Jamás olvidaré el aspecto del salón de la posada, al cual entré
para almorzar y reponerme del mareo. Al rededor de una larga mesa
de madera, ennegrecida por el uso, se estrechaba una centena de
viajeros de todas las nacionalidades. La mesa parecía entregada al
pillaje; cada cual se precipitaba sobre los platos de su
preferencia y procuraba asegurar la mejor parte; los gritos, las
exclamaciones, las disputas se cruzaban en todos sentidos. A una
extremidad del salón, grupos de californianos de mirada hosca, con
los cabellos en desorden, los vestidos despedazados, jugaban sus
|dollars y oro en polvo, sin cuidarse lo más mínimo de los
extranjeros que acababan de invadir el hotel; en estos grupos
reinaba el más riguroso silencio, interrumpido de tiempo en tiempo,
según los golpes de la suerte, por risas sardónicas ó por
espantosas blasfemias. Una señora, en otro tiempo blanca, pero
descolorida por la fiebre, presidía el servicio de la mesa. Sus
grandes y ardientes ojos giraban en unas órbitas demasiado
profundas; su piel seca y enjuta comprimía los juanetes de sus
mejillas y su espaciosa frente, tersa como el mármol sus labios
violetas y siempre abiertos dejaban ver unas encías lívidas; bajo
su ropa muy ancha, que sin duda cubría en otro tiempo formas
voluptuosas, se presumía un cuerpo de esqueleto.
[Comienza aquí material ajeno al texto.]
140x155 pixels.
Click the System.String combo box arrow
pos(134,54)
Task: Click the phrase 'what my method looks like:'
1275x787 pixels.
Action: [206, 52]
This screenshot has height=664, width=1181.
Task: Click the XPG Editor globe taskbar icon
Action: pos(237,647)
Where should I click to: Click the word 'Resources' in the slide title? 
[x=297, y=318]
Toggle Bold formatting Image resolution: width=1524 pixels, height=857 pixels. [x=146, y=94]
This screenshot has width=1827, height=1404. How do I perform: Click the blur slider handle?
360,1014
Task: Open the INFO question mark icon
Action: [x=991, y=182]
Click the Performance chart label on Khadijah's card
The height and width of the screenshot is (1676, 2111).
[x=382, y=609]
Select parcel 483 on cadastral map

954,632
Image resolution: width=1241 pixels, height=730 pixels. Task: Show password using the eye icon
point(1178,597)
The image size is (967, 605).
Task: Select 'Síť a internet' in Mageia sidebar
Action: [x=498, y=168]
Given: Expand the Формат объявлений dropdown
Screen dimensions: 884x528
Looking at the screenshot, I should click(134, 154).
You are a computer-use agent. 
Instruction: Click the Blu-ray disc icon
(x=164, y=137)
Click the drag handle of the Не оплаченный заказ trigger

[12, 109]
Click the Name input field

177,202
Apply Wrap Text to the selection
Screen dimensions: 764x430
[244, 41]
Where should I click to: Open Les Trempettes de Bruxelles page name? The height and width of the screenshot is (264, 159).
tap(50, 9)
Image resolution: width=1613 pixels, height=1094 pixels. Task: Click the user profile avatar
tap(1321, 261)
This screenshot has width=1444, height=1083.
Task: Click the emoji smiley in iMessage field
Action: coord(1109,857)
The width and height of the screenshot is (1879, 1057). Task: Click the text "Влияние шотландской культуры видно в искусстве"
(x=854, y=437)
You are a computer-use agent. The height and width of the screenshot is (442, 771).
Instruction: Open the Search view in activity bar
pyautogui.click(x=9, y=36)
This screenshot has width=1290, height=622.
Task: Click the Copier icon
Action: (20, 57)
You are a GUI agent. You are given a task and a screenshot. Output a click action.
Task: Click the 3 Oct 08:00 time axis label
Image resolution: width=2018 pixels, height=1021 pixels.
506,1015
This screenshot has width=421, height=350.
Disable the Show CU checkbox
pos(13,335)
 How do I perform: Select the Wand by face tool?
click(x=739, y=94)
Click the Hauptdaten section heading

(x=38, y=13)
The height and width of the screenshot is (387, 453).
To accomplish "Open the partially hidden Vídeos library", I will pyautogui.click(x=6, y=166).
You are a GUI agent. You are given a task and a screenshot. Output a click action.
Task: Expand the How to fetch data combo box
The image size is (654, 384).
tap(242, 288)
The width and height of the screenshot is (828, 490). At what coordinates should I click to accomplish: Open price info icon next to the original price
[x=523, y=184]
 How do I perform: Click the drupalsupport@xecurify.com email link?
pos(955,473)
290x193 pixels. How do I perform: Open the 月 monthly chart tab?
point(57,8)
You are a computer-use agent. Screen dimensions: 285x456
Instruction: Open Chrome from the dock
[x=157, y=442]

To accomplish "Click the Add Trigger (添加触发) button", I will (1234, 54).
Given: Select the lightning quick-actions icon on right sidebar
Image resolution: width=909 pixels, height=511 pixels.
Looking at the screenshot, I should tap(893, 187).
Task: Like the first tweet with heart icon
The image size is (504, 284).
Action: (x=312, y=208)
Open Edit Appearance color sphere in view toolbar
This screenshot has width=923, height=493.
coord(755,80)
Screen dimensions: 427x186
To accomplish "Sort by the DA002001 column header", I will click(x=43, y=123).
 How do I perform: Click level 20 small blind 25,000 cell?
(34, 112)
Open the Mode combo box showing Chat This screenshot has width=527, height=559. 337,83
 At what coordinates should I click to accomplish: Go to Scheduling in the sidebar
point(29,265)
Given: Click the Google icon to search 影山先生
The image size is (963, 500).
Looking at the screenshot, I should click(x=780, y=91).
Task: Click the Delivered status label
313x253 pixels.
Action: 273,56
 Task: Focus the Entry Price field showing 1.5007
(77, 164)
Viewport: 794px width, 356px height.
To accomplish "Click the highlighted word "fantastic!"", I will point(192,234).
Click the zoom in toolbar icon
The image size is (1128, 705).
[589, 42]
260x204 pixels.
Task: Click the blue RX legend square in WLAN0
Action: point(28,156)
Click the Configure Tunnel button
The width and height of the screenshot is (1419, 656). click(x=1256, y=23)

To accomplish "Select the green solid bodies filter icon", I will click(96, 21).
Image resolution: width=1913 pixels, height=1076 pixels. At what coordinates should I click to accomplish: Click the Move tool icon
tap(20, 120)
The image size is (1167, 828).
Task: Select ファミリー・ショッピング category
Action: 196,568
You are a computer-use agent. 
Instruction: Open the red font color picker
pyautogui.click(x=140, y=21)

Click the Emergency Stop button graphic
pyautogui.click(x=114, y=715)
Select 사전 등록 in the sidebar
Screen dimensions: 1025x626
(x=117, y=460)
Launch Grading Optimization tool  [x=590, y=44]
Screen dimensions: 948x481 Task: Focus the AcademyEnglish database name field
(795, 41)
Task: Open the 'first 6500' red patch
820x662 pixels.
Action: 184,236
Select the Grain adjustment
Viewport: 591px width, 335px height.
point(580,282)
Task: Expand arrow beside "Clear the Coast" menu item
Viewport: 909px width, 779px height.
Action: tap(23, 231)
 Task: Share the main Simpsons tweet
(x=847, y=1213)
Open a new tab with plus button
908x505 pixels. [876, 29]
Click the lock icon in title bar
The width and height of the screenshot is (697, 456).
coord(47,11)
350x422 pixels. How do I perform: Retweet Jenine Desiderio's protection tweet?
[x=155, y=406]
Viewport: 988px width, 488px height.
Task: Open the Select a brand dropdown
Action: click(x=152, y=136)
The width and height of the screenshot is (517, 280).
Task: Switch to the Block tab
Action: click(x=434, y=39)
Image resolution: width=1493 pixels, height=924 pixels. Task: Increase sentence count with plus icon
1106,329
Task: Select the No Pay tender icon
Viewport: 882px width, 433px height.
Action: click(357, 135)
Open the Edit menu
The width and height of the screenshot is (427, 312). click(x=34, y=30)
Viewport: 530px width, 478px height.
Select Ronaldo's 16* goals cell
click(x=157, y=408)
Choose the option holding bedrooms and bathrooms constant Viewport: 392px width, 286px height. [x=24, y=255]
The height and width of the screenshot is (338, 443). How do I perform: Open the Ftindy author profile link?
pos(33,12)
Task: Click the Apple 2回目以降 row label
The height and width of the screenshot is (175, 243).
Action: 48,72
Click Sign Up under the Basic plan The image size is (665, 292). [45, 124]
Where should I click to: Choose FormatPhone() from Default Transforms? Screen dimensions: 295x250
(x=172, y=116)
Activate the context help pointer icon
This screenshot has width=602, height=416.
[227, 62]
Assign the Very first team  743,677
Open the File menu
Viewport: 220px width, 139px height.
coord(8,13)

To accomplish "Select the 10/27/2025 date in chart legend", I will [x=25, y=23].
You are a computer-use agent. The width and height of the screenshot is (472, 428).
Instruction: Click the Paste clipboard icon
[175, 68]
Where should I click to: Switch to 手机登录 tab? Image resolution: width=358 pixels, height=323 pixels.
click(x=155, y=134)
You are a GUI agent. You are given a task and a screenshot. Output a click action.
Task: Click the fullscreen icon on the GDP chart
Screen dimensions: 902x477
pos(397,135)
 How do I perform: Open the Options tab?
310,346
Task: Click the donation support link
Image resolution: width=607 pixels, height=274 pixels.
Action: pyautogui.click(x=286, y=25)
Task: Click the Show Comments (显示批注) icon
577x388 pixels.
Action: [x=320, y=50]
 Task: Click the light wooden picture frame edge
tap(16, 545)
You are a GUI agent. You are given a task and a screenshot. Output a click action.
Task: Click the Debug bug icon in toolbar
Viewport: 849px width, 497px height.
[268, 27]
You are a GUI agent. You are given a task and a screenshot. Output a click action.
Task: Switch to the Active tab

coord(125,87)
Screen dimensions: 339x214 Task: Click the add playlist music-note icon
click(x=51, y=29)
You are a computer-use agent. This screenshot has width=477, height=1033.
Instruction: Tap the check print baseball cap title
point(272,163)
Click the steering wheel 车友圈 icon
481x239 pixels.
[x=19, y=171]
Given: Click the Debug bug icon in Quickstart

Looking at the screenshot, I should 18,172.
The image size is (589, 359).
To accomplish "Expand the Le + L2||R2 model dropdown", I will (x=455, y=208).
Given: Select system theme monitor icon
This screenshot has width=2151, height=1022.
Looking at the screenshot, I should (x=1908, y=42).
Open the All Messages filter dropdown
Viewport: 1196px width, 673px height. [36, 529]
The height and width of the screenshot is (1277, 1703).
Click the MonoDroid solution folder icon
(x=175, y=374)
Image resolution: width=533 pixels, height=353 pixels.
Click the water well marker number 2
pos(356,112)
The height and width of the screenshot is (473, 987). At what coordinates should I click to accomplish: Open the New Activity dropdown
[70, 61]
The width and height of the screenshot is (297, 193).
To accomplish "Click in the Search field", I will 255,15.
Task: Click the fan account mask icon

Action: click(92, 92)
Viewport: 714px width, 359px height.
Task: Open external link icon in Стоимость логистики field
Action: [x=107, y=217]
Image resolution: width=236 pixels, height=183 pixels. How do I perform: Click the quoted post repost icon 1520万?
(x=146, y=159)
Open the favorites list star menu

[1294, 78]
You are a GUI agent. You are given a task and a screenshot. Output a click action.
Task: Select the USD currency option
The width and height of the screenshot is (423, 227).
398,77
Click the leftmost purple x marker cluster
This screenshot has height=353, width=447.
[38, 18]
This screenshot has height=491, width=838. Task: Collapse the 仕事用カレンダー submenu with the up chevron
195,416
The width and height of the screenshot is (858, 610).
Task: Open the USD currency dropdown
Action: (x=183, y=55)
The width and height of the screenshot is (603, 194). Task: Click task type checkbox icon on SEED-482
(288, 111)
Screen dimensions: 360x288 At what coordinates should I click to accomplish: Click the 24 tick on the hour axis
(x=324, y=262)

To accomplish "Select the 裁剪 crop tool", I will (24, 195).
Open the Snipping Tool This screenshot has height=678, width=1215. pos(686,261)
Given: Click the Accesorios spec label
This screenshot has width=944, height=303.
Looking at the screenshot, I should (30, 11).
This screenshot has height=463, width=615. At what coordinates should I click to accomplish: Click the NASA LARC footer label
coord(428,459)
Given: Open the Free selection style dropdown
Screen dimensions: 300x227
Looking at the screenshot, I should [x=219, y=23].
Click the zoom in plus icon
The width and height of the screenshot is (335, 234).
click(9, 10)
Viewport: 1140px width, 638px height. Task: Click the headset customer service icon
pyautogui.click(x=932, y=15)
De la antigua
belleza no quedaba á la huésped sino los abundantes cabellos negros
guarneciendo una cara flaca. Y sin embargo esta mujer, que parecía
pertenecer ya á la tumba, no mostraba el menor decaimiento, su voz
era decidida, su mirada intrépida, su gesto soberano. Estaba
sostenida por una fiebre más terrible que aquella que la minaba:
|la fiebre sagrada del oro.
La calle principal de Aspinwall presenta un aspecto raro;
banderas y banderolas flotan en todas las casas como en una calle
de Pekín; blancos, negros, chinos, gritan, gesticulan y pelean;
niños enteramente desnudos se revuelcan en el polvo y en el barro;
cerdos, perros y hasta corderos devoran innumerables inmundicias
que los buitres contemplan con ojos ávidos desde los tejados; monos
amarrados aúllan, papagayos y cotorras lanzan gritos estridentes:
es una extraña batahola, en la cual se mezcla uno con cierto pavor.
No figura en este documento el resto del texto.